改訂新版 世界大百科事典 「銀河X線」の意味・わかりやすい解説
銀河X線 (ぎんがエックスせん)
galactic X-ray
1962年から63年にかけて天体から強いX線が放射されることが発見された。X線は空気の層に吸収されるので,これは初めはロケット,後には気球,さらに人工衛星によって観測されたものである。X線の源はわれわれの銀河系(天の川)のみならず銀河系の外,遠い外の銀河系,宇宙の果てに近いクエーサーなどにもあるが,観測されるX線のほとんどはわれわれの銀河系からくるものである。この銀河X線源は次のように分類されている。(1)X線星と呼ばれるわれわれの銀河系に属するX線天体,(2)超新星の残した星雲,(3)もっと近い,波長の長いX線を放射する星間空間の熱いプラズマ。なお,アインシュタイン衛星の観測によって,通常の星もそのほとんどは弱いが波長の長いX線を放射していることがわかっている。
X線星の正体は今日では中性子星,ブラックホールなど高密度星と通常の星との近接連星系だと考えられている。星から高密度星に流入するプラズマが,解放される重力エネルギーで温められ高温になってX線を放射する。
かに星雲がシンクロトロン放射としてX線を放射しているほか,超新星の残した多くの星雲はX線を熱放射している。星間空間のプラズマは過去に爆発した超新星のエネルギーによって高温に温められていると想像されている。

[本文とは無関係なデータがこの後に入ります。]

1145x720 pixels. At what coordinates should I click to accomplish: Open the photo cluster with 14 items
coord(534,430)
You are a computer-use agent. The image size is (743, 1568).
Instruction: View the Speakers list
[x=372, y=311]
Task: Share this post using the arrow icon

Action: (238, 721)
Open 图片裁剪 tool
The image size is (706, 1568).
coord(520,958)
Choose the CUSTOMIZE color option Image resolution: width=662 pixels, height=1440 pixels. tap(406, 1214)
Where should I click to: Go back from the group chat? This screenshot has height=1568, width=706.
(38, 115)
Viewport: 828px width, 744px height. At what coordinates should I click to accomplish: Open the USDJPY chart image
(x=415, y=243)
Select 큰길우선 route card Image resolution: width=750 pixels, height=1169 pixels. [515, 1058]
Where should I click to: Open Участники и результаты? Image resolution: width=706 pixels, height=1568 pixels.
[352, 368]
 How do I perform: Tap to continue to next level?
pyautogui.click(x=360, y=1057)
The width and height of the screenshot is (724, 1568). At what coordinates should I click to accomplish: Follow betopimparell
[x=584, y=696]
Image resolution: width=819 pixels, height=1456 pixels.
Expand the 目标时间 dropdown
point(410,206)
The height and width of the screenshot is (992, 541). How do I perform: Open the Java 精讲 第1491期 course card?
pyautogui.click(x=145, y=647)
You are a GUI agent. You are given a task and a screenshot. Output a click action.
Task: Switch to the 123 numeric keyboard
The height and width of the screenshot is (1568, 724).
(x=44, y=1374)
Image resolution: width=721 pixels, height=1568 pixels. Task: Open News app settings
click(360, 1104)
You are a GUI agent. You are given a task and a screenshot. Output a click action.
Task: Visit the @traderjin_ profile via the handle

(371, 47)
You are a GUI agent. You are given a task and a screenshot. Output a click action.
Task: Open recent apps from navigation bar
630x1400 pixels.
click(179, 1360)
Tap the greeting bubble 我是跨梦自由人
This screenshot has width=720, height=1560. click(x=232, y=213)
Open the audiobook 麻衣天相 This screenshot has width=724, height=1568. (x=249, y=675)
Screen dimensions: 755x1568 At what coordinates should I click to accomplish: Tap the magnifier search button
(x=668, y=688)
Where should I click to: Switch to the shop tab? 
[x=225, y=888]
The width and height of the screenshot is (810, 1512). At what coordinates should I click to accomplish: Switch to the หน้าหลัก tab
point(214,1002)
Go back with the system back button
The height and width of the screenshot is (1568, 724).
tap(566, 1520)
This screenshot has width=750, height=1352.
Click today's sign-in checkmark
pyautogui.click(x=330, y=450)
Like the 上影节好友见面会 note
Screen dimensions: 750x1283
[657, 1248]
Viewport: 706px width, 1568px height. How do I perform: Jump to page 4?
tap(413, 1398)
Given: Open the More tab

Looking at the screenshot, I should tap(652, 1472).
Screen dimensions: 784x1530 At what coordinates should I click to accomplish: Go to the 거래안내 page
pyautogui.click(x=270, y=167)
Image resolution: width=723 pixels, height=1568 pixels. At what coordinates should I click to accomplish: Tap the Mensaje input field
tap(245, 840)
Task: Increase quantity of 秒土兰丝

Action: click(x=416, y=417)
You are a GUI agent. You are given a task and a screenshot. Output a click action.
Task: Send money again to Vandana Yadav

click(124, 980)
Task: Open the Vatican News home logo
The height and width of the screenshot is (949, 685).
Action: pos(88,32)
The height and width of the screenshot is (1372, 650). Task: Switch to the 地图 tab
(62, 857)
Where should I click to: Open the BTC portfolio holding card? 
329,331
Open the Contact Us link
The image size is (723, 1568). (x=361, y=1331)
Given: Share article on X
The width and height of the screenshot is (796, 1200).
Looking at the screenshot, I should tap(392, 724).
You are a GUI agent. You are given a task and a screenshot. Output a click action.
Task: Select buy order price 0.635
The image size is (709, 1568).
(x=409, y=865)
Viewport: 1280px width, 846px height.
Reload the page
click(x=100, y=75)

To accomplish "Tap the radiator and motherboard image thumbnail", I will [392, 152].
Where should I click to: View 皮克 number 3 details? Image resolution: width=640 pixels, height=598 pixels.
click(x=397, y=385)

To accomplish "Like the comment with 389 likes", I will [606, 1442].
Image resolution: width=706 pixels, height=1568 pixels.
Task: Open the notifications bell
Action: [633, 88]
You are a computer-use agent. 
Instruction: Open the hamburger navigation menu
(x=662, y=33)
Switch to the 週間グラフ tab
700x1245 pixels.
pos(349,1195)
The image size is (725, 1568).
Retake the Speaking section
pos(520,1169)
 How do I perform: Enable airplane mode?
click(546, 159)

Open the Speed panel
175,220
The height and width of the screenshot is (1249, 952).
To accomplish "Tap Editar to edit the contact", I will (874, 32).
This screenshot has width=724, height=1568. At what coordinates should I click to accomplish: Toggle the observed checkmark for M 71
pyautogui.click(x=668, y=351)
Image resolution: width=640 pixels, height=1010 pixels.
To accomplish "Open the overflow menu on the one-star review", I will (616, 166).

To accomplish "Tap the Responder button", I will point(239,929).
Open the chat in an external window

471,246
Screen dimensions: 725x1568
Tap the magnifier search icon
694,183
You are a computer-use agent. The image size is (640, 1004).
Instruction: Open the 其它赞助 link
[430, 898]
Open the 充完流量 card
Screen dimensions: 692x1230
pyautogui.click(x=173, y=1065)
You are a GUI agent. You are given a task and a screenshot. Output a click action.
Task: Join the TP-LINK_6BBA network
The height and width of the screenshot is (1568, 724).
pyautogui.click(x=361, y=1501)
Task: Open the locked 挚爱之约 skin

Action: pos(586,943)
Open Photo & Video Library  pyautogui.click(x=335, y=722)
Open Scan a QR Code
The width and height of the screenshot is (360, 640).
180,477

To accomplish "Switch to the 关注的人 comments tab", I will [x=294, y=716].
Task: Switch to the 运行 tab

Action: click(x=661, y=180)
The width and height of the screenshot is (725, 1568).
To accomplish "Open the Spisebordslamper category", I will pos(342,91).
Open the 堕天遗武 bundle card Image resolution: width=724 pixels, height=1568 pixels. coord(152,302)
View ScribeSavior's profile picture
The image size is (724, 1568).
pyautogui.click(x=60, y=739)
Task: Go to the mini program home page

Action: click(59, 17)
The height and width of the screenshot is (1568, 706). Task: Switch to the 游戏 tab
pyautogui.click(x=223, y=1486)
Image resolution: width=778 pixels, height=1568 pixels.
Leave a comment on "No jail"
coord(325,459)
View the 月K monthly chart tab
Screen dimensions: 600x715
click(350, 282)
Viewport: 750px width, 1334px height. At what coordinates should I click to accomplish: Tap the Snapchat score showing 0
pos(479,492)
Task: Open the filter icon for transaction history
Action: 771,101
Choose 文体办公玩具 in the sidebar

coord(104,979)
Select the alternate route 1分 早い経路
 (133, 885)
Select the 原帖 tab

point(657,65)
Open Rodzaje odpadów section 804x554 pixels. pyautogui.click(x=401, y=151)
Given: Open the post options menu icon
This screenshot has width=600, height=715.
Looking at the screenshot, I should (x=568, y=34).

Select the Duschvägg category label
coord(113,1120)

X線星は現在のところ次の三つに分類されている。(1)若い重い星と,強い磁場をもつ中性子星との連星で銀河系内ほぼ一様に分布し,その多くはX線パルサーとして観測される。(2)軽い晩期型の星と磁場を失っているように見える中性子星との連星で,銀河中心の方面から30度程度以内の銀河面に分布し,しばしばX線バーストと呼ばれる現象を見せる。(3)星とブラックホールとの連星。はくちょう座X-1,コンパス座X-1,GX339-2などがそれかと想像されるがブラックホールであるということは確かめられていない。